··· Stored data ···

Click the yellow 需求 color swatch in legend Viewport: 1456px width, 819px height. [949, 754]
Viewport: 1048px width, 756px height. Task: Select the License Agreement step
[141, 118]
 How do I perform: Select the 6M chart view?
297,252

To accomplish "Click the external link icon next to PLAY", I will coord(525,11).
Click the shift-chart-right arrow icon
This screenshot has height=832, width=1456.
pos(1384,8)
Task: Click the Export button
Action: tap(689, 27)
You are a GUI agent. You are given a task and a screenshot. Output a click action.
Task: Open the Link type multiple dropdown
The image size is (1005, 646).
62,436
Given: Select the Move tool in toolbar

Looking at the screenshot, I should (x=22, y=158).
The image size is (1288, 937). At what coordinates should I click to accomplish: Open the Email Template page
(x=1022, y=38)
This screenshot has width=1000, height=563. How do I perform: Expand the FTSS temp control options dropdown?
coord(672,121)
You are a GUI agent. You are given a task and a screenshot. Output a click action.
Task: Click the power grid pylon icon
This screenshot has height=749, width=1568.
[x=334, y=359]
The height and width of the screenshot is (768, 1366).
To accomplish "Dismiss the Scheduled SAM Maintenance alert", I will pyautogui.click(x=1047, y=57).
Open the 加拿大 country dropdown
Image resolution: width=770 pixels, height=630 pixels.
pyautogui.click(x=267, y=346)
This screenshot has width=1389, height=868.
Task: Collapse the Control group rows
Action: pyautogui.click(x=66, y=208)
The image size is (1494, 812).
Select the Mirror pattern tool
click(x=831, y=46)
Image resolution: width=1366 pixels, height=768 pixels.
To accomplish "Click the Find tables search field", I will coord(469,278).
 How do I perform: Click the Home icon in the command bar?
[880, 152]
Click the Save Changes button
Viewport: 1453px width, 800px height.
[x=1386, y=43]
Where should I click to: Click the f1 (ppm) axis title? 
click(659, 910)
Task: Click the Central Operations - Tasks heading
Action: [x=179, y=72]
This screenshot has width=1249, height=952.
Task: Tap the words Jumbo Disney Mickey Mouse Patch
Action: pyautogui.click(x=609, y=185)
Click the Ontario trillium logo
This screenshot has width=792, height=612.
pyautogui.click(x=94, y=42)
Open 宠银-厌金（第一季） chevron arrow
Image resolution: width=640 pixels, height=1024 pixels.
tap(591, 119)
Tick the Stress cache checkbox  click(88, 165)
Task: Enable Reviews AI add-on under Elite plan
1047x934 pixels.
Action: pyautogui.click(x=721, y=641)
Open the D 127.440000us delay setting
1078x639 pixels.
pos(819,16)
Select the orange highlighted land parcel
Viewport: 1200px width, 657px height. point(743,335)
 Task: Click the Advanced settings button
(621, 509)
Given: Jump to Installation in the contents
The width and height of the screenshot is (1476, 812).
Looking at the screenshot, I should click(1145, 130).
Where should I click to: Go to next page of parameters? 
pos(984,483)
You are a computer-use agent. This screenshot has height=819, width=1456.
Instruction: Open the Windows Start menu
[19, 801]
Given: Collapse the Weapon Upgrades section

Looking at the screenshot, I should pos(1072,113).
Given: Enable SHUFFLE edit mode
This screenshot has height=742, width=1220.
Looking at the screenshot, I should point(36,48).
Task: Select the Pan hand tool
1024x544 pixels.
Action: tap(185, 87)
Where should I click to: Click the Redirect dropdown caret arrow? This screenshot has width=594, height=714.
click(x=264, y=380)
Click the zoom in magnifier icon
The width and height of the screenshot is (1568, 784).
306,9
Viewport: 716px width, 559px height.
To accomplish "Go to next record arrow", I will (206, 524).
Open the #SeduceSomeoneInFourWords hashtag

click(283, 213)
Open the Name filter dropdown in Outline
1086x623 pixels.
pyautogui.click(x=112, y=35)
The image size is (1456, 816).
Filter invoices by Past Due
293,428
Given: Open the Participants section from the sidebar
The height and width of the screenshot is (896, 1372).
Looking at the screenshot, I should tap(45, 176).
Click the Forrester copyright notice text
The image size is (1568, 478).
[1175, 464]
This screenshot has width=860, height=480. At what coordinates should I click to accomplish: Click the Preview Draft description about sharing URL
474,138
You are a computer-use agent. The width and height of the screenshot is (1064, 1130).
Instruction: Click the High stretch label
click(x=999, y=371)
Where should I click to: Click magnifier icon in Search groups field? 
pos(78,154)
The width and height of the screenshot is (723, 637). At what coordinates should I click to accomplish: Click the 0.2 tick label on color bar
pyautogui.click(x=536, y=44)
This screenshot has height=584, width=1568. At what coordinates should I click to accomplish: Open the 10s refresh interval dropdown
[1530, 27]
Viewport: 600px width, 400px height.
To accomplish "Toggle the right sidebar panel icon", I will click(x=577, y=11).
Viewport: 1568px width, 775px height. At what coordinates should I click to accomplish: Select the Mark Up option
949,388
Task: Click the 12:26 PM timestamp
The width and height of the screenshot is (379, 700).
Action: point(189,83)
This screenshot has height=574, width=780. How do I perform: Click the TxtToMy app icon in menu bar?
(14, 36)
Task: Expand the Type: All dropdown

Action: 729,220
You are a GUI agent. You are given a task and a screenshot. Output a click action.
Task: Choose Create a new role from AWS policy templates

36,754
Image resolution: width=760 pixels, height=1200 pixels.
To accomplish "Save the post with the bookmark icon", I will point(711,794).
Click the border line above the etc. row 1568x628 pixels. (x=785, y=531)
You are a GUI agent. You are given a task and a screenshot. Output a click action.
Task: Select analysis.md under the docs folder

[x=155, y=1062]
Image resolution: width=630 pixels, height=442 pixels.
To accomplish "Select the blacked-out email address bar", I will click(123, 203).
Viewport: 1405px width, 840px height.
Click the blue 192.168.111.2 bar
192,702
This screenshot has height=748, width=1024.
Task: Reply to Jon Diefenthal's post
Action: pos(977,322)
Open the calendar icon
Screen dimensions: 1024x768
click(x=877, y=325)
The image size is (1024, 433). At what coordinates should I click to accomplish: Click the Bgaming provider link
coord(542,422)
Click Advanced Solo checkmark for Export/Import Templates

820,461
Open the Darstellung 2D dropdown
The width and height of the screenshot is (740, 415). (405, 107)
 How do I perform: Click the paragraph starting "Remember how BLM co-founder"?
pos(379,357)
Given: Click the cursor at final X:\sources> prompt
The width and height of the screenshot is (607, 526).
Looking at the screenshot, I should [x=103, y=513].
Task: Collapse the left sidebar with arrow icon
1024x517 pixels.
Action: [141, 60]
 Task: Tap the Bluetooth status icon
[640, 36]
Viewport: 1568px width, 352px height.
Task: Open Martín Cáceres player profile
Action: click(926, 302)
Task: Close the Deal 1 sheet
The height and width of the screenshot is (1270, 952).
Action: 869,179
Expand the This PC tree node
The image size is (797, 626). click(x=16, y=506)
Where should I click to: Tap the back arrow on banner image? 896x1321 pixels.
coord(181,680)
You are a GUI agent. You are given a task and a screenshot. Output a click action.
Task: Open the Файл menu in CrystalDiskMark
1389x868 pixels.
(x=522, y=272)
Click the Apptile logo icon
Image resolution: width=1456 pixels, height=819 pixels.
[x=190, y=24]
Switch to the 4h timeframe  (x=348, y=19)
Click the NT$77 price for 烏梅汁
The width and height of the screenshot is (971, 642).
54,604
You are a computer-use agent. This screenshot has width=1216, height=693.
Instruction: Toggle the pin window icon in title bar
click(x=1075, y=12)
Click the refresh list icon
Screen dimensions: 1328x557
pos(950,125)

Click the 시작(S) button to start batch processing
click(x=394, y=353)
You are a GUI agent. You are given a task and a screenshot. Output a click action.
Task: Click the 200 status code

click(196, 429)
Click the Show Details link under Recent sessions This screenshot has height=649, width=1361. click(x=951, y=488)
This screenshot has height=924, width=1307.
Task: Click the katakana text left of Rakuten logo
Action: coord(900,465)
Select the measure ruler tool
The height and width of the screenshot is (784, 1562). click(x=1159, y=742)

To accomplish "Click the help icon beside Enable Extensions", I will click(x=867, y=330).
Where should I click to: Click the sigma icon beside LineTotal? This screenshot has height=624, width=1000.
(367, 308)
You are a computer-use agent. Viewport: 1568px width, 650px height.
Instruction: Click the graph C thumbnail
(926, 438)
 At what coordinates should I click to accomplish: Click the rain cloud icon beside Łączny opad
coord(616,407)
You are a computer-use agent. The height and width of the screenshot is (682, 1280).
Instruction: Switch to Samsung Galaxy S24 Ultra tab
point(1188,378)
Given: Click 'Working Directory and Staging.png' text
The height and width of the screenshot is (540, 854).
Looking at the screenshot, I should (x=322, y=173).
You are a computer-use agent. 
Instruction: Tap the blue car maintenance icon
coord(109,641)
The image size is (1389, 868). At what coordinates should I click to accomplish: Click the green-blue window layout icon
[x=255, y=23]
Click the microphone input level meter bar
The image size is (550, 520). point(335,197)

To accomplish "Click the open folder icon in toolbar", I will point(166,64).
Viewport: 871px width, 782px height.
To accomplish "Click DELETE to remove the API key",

···

• **What you should do**: Copy word for word the lines of the data from the line containing "Where should I click to: Go" through the line containing "will (206, 524).", including both.

• **The completed task**:
Where should I click to: Go to next page of parameters? 
pos(984,483)
You are a computer-use agent. This screenshot has height=819, width=1456.
Instruction: Open the Windows Start menu
[19, 801]
Given: Collapse the Weapon Upgrades section

Looking at the screenshot, I should pos(1072,113).
Given: Enable SHUFFLE edit mode
This screenshot has height=742, width=1220.
Looking at the screenshot, I should point(36,48).
Task: Select the Pan hand tool
1024x544 pixels.
Action: tap(185, 87)
Where should I click to: Click the Redirect dropdown caret arrow? This screenshot has width=594, height=714.
click(x=264, y=380)
Click the zoom in magnifier icon
The width and height of the screenshot is (1568, 784).
306,9
Viewport: 716px width, 559px height.
To accomplish "Go to next record arrow", I will (206, 524).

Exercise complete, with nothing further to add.